Хотя Иисус верил, что его пророческая миссия обращена только к евреям и особенно к грешникам среди них, это не означает, что его подход был узколокальным. Он видел в евреях ключевой фактор мировой истории, ибо библейские пророки учили, что «день Господень» откроет эру всеобщего мира, когда мечи будут перекованы на орала и волк возляжет рядом с ягненком. Его призыв к покаянию требовал совершения особого духовного усилия и был обращен к воодушевленному народу, чья роль состояла в том, чтобы добиться прорыва в новую эру вселенского благоденствия. Иисус стремился к тому, чтобы весь еврейский народ посвятил себя великому делу, следуя за фарисеями, которые уже посвятили себя ему, причем он имел в виду, что мир будет спасен от власти меча.

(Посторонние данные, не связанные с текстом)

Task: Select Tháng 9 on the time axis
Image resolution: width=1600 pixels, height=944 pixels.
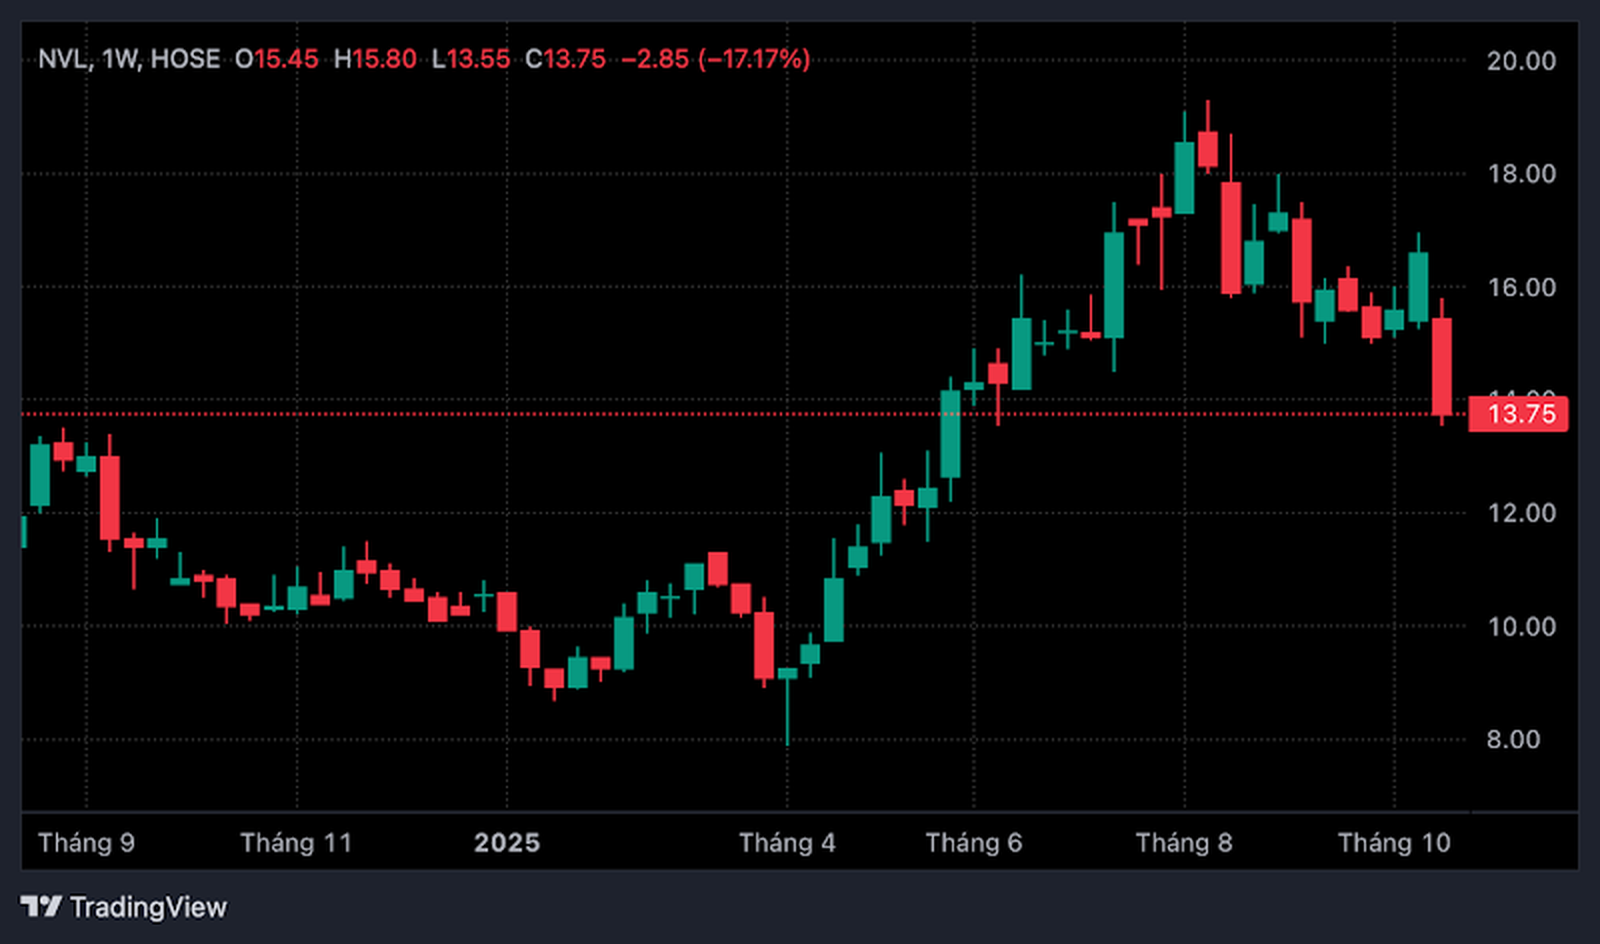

Мы можем суммировать верования и цели Иисуса следующим образом. Он верил, что время для исполнения пророчеств Захарии, Иоиля и Исайи настало, а чужеземные враги, о которых говорится в этих пророчествах, – это римляне; что произойдет великая битва против римлян, куда евреев поведет потомок царя Давида, мессия, помазанник Божий, который станет законным царем Иудейским; что битва эта будет сопровождаться чудесами (включая землетрясение и бедствия, в которых римляне и недостойные из евреев погибнут); что битва эта окончится победой мессии и евреев, которые затем вступят в эпоху независимости; что она будет и эпохой мира и духовного совершенствования всего мира, когда богоданная миссия евреев как народа Господня будет признана всеми народами, а Храм в Иерусалиме станет рассматриваться как духовный центр мироздания. Принципы социальной справедливости и свободы, как они изложены в Писании и еврейской традиции, будут приняты всеми народами, а эра грабительских военных империй придет к концу.

Если видение Иисуса было таково (а это представляется весьма вероятным ввиду его особой привязанности к пророчествам Захарии и Иоиля), то оно было благородным и возвышенным, но в равной степени и революционным, подразумевая скорейшее свержение власти Рима.

В то же время следует сознавать, что Иисус не был зелотом. Как мы видели, зелоты, несмотря на свое религиозное рвение, были приверженцами реалистической программы затяжной партизанской борьбы, а апокалиптические видения играли в их мышлении малую роль. Они не претендовали на пророческий дар, и многие из них были слишком убежденными республиканцами, чтобы уповать на пришествие мессии. Иисус был прежде всего апокалиптиком: он верил в чудесный характер грядущего избавления, как оно описано у библейских пророков. Он снова и снова описывал его внезапное, чудесное появление; оно придет «как тать в ночи», «как молния является с востока», «в час, когда о нем вы не думаете».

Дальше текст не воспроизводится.